Just finished it. I went into it expecting to dislike it but really loved it. Dune is one of those stories that has everything I would usually hate in a story - the chosen one, prophecies, portentous dialogue about coming galactic wars and foretold messiahs, but for some reason it all comes together perfectly. I loved the Lynch version, flawed as it was - the production design, eno's music, the lynchian weirdness.

When I saw the trailers for Villeneuve's Dune it looked bland. Having seen it, it's anything but.

Some beautiful cinematography. The opening shots are like something by John Martin.
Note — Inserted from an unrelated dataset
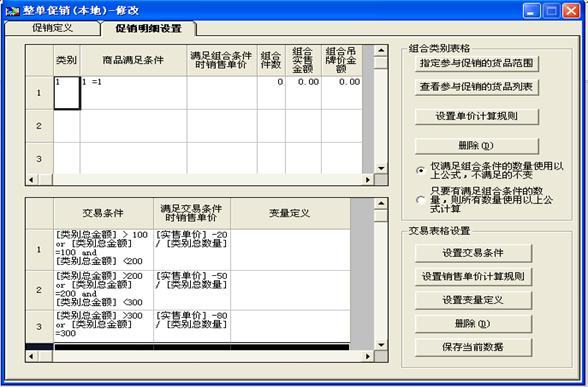Switch to the 促销定义 tab

pyautogui.click(x=52, y=28)
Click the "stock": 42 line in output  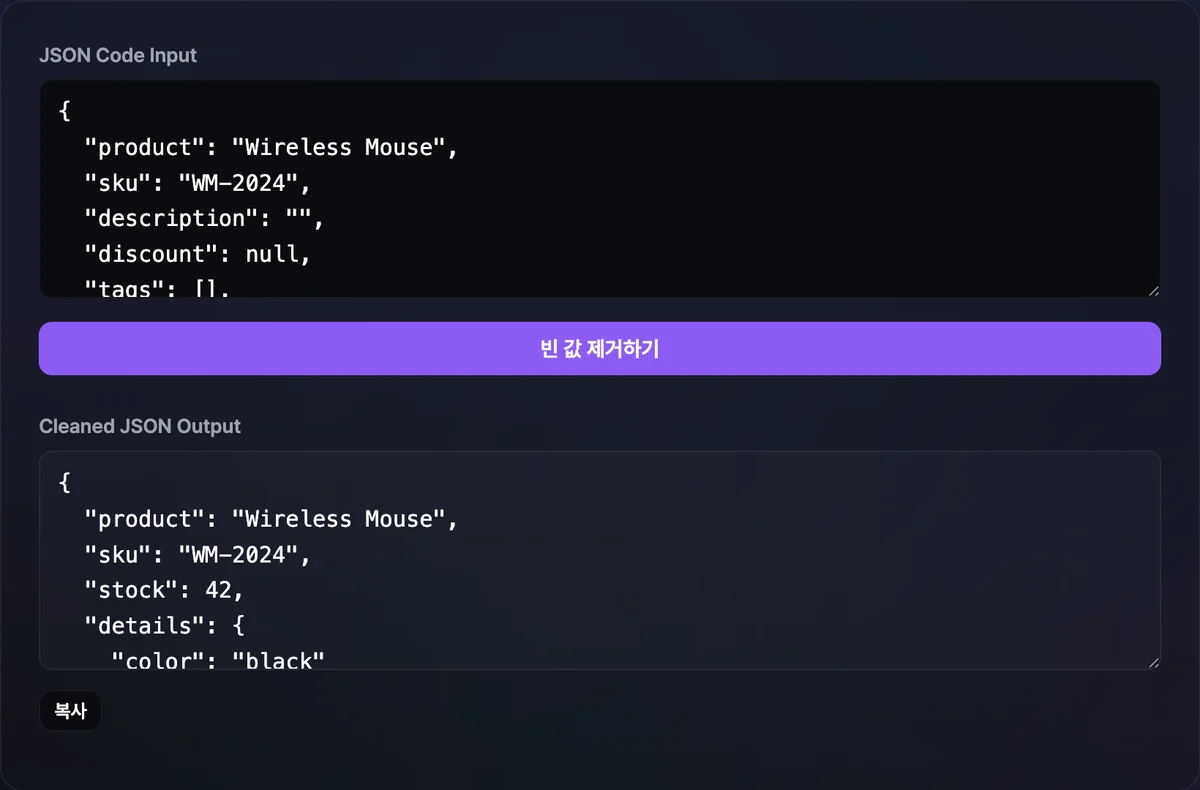164,590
The acting is on point, the production design is incredible. It's a slow movie, but it's positively biblical / Shakespearean in scope. It was 2 1/2 hours but it didn't feel it at all. I didn't think the politics were heavy handed. The sandworms were great, the music suitably atmospheric. The desert looked fantastic.
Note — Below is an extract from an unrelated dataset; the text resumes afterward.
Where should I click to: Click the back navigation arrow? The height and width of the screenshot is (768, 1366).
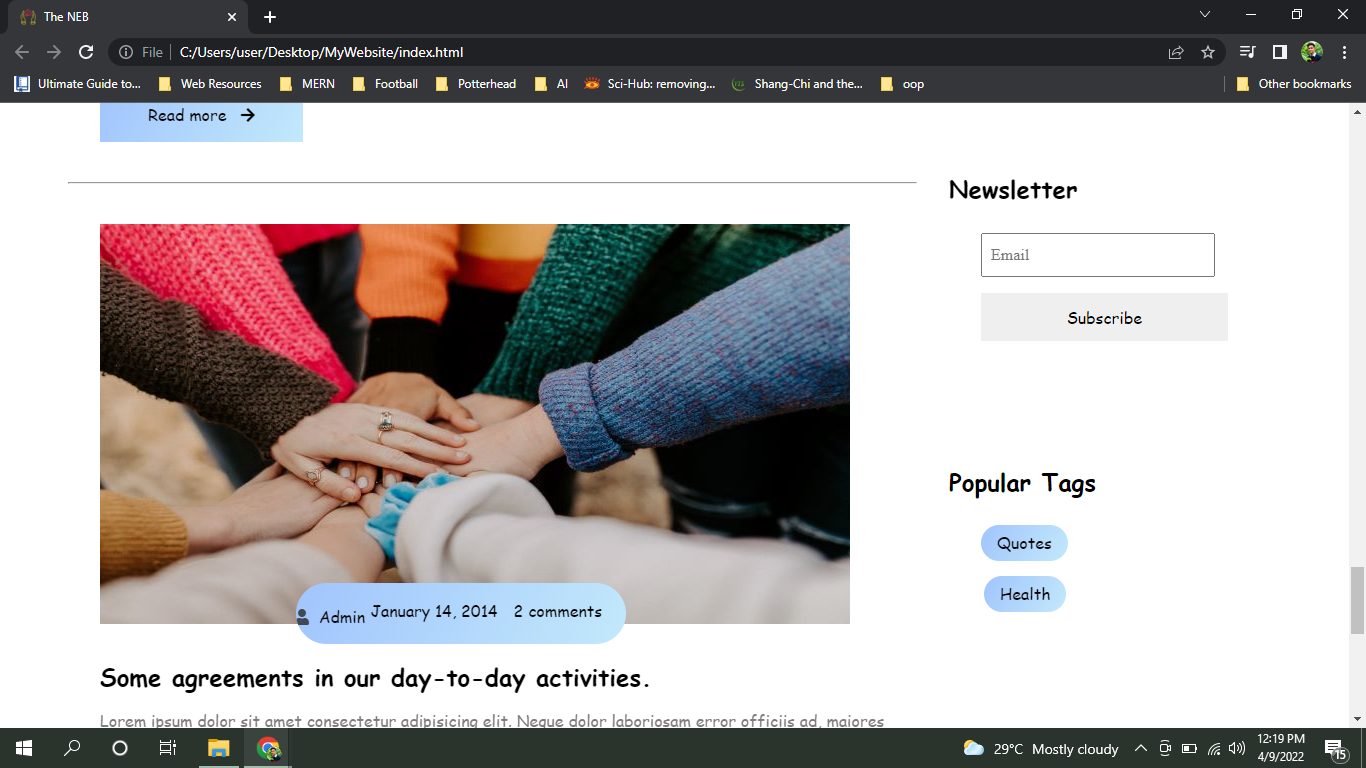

A friend of mine who is... not a fan of Dune (and hasn't seen it or enjoyed the books) called the series "an interminable, tedious phonebook sized set of potboilers." I suspect his opinion is based on a general dislike of worldbuilding focused stories - which he regards as nerdery. I'm a nerd so naturally I disagree. Dune has to be, alongside LOTR, the pinnacle of worldbuilding, though. The thought and detail is just mind blowing, and this really comes across in the movie. 
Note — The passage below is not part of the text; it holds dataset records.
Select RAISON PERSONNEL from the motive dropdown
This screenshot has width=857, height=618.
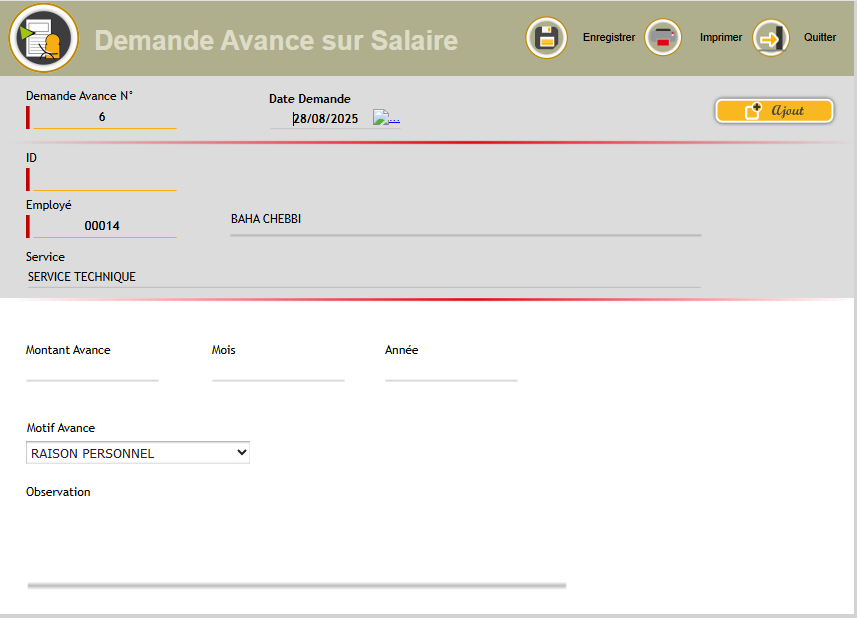[x=120, y=452]
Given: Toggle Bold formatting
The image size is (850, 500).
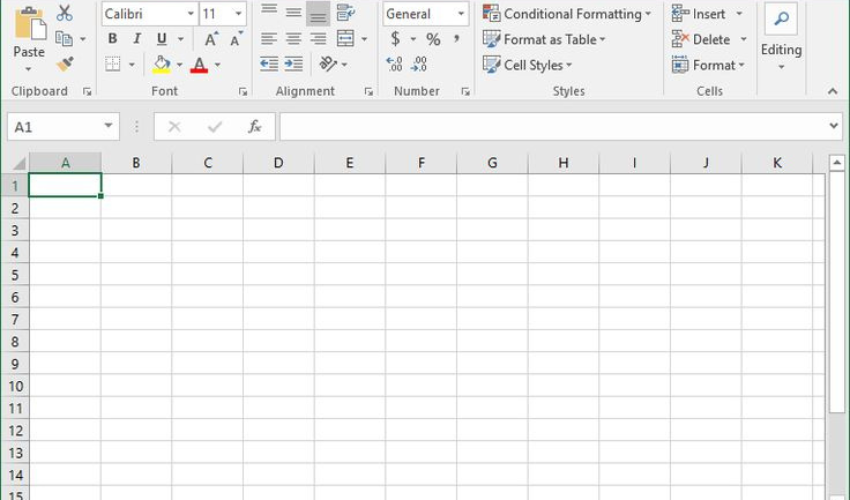Looking at the screenshot, I should pos(112,39).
There was only one tiny unintentionally silly bit right at the end which made me laugh out loud.



Spoiler: Spoiler



You see a freeman riding a sandworm in the distance that just looked very daft. It's a very short, blink and you'll miss it moment, but felt very incongruous with the rest of the movie.



I very much missed the Emperor or the Guild Navigators and hope we can see those in the sequel, if it gets one.


----------



## Dan Jones

Good summary @Mon0Zer0. I saw it on Friday and would concur. The production design and cinematography are absolutely stunning. The ornithopters are very cool, and the sandworms are brilliantly done.

I saw it with friends and concluded that if you weren't into Dune, or epic science fiction/fantasy then it would be a difficult film to watch; it is very slowly-paced, and takes its sweet time in presenting the world and its politics. But it does allow the viewer to sink into the world and appreciate the bleak and blasted beauty of it.

The world building is cleverly done, managed without infodumps (save for one or two that are deftly done as Paul listens to his schooling videos) and allowed to develop naturally. 

There was nothing relating to the Navigators, or folding space, or mentats, or even about the effects of spice (though they are hinted at) but clearly some things had to be culled in order to retain something close to a sensible running time.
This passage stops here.